Spain is separated into 17 regions and each one has their own language, traditions and foods. In Barcelona menus and signs are printed in Catalan, which is a language that falls somewhere between Spanish (known as Castilian) and French. One of my favorite experiences was the cooking class I booked from the internet before leaving home. On the day of our lesson we ran through the maze of streets in Barcelona’s Gothic Quarter until we found the hidden corridor with the cooking school. Our instruction in Catalan cooking began with a market tour led by two Spanish chefs. We learned all about local products as well as market scams (fresh fish should never be piled up, they should be spread out over ice). Eating seasonally is a way of life for Spaniards. Cherries are three Euros per kilo in season and 100 Euros per kilo out of season (a kilo is about 2 pounds). It’s the same for much of their produce. Happily it was tomato season while I was there.

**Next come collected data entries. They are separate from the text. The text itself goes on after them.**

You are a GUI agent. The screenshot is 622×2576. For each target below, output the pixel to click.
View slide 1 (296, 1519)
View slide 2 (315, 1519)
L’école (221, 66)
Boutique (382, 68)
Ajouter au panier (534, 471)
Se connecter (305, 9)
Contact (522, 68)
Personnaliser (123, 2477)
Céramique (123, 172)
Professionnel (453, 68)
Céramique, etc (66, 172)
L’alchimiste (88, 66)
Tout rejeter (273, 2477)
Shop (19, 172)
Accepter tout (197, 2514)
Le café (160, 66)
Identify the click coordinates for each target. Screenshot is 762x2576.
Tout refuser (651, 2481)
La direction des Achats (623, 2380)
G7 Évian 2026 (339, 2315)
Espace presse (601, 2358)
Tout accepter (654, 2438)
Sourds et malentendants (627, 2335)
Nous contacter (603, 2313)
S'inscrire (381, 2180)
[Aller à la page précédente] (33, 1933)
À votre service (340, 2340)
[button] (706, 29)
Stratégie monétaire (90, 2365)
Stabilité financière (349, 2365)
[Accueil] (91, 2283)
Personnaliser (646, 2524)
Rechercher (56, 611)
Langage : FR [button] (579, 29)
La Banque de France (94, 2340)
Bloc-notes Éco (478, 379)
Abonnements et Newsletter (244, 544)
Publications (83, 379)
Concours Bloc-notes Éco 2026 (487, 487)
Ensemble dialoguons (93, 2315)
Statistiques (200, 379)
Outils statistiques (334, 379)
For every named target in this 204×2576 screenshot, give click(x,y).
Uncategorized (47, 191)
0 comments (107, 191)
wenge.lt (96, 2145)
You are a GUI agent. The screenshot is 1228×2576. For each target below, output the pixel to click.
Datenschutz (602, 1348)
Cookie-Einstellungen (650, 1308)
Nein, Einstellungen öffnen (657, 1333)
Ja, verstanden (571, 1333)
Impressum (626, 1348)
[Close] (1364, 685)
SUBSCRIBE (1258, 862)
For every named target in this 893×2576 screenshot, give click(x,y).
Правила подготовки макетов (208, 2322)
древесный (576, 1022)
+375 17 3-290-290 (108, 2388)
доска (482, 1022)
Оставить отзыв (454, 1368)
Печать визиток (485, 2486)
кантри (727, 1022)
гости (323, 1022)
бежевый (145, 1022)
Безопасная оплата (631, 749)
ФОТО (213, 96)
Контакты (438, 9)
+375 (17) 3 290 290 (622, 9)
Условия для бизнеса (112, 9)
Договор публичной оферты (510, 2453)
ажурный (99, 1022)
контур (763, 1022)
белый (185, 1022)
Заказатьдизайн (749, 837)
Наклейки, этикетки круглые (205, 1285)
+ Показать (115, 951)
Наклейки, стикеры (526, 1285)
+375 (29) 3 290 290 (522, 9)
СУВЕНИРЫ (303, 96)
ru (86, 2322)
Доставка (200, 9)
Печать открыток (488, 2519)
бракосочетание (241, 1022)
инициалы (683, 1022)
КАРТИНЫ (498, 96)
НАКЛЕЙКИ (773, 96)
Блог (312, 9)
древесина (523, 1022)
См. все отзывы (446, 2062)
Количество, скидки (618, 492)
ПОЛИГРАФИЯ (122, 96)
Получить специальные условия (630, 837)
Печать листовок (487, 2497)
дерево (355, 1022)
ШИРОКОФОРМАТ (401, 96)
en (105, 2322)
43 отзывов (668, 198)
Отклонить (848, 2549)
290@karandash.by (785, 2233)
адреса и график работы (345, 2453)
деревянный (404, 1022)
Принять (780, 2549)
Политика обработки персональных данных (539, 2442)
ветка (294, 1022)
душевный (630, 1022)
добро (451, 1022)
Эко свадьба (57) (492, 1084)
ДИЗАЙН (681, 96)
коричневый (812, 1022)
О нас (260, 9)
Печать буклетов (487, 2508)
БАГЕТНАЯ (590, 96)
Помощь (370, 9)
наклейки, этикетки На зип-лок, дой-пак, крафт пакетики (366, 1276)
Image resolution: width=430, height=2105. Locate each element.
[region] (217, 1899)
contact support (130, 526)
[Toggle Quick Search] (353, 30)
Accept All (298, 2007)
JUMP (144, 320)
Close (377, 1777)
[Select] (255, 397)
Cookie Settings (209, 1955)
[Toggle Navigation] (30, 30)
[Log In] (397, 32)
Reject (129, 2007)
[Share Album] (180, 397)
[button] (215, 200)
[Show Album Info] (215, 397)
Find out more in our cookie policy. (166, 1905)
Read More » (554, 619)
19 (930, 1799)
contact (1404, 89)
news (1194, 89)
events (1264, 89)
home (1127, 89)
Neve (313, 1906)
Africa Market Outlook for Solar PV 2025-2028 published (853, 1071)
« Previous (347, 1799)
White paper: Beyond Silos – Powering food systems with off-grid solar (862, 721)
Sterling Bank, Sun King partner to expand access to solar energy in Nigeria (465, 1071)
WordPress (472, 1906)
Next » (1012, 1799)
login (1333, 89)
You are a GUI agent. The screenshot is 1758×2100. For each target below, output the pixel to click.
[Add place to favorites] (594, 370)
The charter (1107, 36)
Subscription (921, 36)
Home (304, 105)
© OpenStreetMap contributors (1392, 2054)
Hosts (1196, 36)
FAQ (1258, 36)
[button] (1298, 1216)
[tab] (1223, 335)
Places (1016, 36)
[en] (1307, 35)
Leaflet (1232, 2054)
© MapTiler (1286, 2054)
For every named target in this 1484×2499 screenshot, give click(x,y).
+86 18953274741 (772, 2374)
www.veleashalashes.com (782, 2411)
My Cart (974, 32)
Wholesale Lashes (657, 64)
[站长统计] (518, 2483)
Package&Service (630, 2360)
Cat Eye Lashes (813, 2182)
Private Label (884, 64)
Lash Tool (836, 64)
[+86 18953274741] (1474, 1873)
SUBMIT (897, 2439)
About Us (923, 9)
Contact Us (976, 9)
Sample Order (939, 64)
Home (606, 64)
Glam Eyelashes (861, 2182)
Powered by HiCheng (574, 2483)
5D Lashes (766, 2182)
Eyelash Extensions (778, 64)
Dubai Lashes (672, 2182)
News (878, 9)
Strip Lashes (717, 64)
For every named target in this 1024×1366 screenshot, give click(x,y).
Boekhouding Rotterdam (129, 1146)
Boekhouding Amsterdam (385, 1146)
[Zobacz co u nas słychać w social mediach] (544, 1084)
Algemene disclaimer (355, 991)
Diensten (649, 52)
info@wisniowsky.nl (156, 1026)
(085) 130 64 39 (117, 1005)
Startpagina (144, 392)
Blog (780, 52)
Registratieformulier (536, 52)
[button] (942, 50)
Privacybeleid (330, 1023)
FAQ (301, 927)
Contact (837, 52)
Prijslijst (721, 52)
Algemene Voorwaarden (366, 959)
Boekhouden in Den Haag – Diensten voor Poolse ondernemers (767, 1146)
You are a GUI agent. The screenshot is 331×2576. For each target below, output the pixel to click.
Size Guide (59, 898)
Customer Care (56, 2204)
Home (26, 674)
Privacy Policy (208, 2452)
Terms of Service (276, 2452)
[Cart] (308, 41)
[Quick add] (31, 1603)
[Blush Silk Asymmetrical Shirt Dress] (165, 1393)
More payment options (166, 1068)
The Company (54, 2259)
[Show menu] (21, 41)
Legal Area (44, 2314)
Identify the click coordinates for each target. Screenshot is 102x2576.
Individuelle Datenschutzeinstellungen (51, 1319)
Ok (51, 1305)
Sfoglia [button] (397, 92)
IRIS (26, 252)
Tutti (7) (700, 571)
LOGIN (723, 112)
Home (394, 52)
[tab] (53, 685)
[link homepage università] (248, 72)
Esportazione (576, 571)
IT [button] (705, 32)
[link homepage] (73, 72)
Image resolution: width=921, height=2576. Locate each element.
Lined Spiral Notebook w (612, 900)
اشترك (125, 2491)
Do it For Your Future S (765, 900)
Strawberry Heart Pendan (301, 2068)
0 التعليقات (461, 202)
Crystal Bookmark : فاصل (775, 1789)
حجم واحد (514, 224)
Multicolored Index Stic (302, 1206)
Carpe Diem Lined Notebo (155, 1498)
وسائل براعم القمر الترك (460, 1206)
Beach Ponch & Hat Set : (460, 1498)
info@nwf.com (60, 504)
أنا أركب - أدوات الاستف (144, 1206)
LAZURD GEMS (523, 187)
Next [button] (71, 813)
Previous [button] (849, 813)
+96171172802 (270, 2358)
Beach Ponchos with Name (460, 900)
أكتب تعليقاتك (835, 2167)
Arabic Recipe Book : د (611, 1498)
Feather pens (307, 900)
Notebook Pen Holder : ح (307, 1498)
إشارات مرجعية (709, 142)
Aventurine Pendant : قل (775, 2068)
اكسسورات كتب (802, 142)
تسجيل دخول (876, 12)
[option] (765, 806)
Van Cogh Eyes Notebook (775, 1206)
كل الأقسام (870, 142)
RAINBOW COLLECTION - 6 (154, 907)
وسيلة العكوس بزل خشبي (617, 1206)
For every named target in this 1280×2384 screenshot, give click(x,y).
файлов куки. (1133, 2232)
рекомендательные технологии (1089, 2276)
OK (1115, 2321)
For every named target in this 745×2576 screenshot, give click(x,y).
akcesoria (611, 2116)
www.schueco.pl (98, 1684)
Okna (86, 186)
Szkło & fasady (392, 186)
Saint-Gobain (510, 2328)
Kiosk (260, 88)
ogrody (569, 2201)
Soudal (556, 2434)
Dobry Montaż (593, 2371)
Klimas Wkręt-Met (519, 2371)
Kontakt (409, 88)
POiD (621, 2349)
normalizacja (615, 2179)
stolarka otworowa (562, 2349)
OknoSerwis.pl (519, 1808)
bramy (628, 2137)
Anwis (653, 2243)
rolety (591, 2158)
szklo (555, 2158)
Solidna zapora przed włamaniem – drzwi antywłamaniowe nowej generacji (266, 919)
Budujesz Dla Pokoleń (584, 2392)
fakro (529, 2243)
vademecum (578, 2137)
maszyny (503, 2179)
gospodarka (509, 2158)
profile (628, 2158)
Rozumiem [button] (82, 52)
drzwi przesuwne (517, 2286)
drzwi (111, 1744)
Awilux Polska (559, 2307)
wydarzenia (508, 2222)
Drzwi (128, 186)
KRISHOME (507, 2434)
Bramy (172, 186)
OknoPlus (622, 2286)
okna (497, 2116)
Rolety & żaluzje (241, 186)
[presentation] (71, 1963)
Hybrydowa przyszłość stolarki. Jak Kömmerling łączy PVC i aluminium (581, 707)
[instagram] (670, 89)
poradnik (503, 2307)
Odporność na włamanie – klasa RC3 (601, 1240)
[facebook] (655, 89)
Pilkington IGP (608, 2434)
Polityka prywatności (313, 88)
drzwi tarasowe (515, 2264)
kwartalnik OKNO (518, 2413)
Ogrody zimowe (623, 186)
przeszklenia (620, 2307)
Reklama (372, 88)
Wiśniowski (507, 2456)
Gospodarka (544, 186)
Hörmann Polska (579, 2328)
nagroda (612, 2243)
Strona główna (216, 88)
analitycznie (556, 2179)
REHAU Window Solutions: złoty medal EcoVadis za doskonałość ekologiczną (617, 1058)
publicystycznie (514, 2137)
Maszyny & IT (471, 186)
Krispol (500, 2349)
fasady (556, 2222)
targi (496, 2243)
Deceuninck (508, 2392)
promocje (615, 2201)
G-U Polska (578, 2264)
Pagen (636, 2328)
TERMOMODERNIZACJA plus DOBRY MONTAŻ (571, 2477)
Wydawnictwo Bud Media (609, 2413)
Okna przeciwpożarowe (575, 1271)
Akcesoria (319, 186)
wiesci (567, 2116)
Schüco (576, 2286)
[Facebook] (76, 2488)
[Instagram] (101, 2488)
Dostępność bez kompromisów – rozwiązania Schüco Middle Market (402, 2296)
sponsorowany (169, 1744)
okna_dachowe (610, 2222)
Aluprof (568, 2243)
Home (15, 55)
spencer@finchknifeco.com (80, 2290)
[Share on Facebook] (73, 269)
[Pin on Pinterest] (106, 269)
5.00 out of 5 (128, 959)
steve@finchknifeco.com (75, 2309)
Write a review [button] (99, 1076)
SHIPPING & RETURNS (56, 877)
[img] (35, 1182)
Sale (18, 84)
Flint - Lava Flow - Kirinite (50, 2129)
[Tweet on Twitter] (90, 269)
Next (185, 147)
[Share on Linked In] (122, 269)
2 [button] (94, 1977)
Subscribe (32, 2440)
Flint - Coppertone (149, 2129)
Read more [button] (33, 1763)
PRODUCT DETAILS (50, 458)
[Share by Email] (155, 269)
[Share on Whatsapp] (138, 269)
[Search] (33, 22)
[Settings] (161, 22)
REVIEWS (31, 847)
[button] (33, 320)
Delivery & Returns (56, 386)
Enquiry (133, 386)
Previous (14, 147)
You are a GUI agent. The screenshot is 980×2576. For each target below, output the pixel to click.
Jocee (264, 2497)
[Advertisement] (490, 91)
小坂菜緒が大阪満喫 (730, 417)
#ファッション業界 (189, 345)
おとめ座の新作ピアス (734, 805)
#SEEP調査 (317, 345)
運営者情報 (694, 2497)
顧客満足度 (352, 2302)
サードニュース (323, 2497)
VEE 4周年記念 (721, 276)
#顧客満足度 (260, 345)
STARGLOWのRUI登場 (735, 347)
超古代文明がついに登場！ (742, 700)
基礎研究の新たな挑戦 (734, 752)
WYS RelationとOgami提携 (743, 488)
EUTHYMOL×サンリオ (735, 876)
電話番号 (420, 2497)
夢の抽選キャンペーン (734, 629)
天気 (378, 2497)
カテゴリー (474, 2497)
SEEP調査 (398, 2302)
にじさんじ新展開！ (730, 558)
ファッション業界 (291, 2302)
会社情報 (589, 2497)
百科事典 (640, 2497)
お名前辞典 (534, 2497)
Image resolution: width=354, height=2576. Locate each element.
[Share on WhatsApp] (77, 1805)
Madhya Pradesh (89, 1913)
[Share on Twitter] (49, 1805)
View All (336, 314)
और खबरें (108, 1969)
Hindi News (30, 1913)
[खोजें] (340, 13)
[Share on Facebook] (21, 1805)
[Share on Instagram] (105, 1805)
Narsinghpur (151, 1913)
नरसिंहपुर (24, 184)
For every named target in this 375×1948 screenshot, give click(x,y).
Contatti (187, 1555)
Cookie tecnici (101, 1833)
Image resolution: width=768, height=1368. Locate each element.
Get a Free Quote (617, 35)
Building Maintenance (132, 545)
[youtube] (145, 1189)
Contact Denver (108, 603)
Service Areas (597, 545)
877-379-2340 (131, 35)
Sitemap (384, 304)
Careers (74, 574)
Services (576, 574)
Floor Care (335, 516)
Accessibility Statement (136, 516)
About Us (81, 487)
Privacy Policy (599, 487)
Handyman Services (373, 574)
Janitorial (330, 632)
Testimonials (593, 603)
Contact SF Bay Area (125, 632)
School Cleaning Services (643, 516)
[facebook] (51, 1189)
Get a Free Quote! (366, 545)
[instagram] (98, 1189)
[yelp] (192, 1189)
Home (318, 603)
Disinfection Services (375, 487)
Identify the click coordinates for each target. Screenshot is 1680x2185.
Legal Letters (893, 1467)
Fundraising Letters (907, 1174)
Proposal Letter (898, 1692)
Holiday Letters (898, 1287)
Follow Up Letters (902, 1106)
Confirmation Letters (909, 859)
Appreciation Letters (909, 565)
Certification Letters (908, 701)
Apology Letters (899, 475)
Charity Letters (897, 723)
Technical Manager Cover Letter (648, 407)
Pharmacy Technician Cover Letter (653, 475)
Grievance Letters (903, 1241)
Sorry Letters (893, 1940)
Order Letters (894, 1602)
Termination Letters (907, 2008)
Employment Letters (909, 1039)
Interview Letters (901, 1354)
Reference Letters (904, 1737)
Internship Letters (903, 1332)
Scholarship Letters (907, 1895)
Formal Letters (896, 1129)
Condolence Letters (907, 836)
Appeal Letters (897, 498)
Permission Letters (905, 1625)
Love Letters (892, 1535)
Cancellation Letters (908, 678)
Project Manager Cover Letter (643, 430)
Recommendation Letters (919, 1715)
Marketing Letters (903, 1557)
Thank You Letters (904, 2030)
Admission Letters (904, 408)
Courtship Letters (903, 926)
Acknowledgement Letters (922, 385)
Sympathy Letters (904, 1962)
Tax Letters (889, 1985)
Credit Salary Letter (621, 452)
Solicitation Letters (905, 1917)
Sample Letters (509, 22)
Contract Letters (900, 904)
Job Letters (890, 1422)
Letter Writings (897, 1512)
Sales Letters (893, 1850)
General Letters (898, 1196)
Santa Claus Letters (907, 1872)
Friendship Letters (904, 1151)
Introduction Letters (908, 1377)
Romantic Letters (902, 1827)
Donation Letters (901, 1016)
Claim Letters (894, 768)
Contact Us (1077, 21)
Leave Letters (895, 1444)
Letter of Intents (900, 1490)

A visit to Boqueria Market:
Freshly laid unpasteurized eggs
I came back for a strawberry mango coconut version the next day
The cooking class menu: gazpacho topped with idiazabal cheese and a parsley walnut pesto, potato tortilla (which is kind of like an omlette), seafood paella and Catalan cream (a Spanish creme brulee).
Traditional Catalan bread
Toast the bread (stale bread can be used). Leave the peel on one garlic clove and cut it in half. Scrape the open end over the toasted bread a few times. Cut a tomato in half. Rub the just sliced part on the bread so that the juice and seeds spread on the bread. Drizzle with olive oil and then cut bread into strips. Enjoy at any meal.